Exercise prompt
Print the first line of the records below and every line after it, up to and including the line with "Given: Start an". Print nothing else.

(Items from a data source)
-*-*-
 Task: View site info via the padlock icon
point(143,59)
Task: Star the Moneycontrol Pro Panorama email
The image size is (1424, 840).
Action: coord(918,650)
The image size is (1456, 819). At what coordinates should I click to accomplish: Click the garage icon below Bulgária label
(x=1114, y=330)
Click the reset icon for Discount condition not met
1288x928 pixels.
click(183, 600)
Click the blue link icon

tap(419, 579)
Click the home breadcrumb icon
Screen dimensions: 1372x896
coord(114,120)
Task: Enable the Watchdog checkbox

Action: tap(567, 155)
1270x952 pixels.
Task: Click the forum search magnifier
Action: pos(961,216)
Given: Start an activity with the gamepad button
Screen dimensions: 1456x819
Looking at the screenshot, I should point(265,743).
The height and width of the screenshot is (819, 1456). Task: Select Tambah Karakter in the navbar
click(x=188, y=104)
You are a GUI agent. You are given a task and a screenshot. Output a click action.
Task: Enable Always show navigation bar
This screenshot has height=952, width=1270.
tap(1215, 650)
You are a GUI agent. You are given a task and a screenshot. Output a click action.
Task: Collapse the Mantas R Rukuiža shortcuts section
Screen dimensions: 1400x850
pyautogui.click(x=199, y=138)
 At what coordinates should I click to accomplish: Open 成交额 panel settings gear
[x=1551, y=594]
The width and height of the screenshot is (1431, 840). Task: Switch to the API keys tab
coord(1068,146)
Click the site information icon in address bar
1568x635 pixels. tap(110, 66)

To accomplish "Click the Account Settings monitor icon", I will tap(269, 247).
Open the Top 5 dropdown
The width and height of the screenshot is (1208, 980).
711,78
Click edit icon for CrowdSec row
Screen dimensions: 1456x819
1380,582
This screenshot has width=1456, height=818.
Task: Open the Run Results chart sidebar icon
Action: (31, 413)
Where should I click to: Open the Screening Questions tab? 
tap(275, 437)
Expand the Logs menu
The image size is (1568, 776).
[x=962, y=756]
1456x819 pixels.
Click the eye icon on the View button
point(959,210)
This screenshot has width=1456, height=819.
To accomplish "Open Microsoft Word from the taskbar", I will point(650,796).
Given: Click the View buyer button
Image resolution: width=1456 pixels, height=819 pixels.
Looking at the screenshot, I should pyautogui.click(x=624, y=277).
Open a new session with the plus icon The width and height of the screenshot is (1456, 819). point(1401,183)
-*-*-
Response area
 Task: View site info via the padlock icon
point(143,59)
Task: Star the Moneycontrol Pro Panorama email
The image size is (1424, 840).
Action: coord(918,650)
The image size is (1456, 819). At what coordinates should I click to accomplish: Click the garage icon below Bulgária label
(x=1114, y=330)
Click the reset icon for Discount condition not met
1288x928 pixels.
click(183, 600)
Click the blue link icon

tap(419, 579)
Click the home breadcrumb icon
Screen dimensions: 1372x896
coord(114,120)
Task: Enable the Watchdog checkbox

Action: tap(567, 155)
1270x952 pixels.
Task: Click the forum search magnifier
Action: pos(961,216)
Given: Start an activity with the gamepad button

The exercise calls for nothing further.